In 1978, Woodward became president of the Institute. He worked aggressively to revive the organization and develop its educational work. He approached Franklin W. Hooper, a professor of chemistry and geology at Adelphi College, who was elected to the board of directors in 1887 and rose to director in 1888. By 1889 the Institute had become a thriving center with departments spanning 21 disciplines, and prominent scholars as members. In 1890 Woodward rechartered the organization as the Brooklyn Institute of Arts and Sciences (BIAS). Woodward and Hooper ushered BIAS into a period of tremendous growth.
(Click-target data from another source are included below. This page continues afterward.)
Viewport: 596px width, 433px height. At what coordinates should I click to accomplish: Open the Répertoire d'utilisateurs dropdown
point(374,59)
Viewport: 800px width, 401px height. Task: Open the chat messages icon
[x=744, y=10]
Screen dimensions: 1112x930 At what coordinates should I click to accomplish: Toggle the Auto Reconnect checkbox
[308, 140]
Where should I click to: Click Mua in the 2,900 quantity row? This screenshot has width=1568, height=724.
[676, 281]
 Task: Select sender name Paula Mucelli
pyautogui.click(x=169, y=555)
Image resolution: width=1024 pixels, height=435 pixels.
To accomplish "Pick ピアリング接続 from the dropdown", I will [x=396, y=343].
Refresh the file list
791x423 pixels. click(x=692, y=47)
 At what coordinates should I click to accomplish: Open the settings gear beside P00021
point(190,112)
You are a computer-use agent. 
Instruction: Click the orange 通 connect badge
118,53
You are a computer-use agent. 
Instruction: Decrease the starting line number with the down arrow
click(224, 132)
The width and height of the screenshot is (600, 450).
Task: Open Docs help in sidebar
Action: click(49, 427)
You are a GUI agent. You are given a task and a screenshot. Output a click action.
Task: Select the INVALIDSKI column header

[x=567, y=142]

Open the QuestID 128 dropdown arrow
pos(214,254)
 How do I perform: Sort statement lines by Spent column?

During the eight years of Woodward’s presidency, membership rose from 82 to 3700; the number of public lectures rose from 18 to 496; special meetings and class exercises from 60 to 2124, and annual attendance from 6900 to more than 218,000.

Woodward also worked to secure the future growth of BIAS, obtaining a site for the museum, and issuing bonds to erect it; the museum opened in 1897. By 1903—04 BIAS had more than 7250 members, 560 public lectures, 3700 special meetings and class exercises, and an annual attendance of 465,000 (down from 1900—01’s high of 542,000).

These were the glory years of BIAS. General Woodward is quoted as saying:

It was in 1887 that I became president for the second time and was able to see plans for the Institute adopted and carried out…We had struggled with a debt of fourteen thousand dollars, which was a source of endless embarrassment. On account of it the Institute had been practically lifeless for twenty years. Now see what we have—an endowment fund of more than two hundred thousand dollars in as good securities as can be found in Brooklyn and the city ready to issue bonds to the extent of three hundred thousand more in order to erect a museum building…And all this has been accomplished mainly through the efforts of Franklin W Hooper.

Similarly modest, Professor Hooper attributed BIAS’ success “very largely to the wisdom and energy and influence of General Woodward.”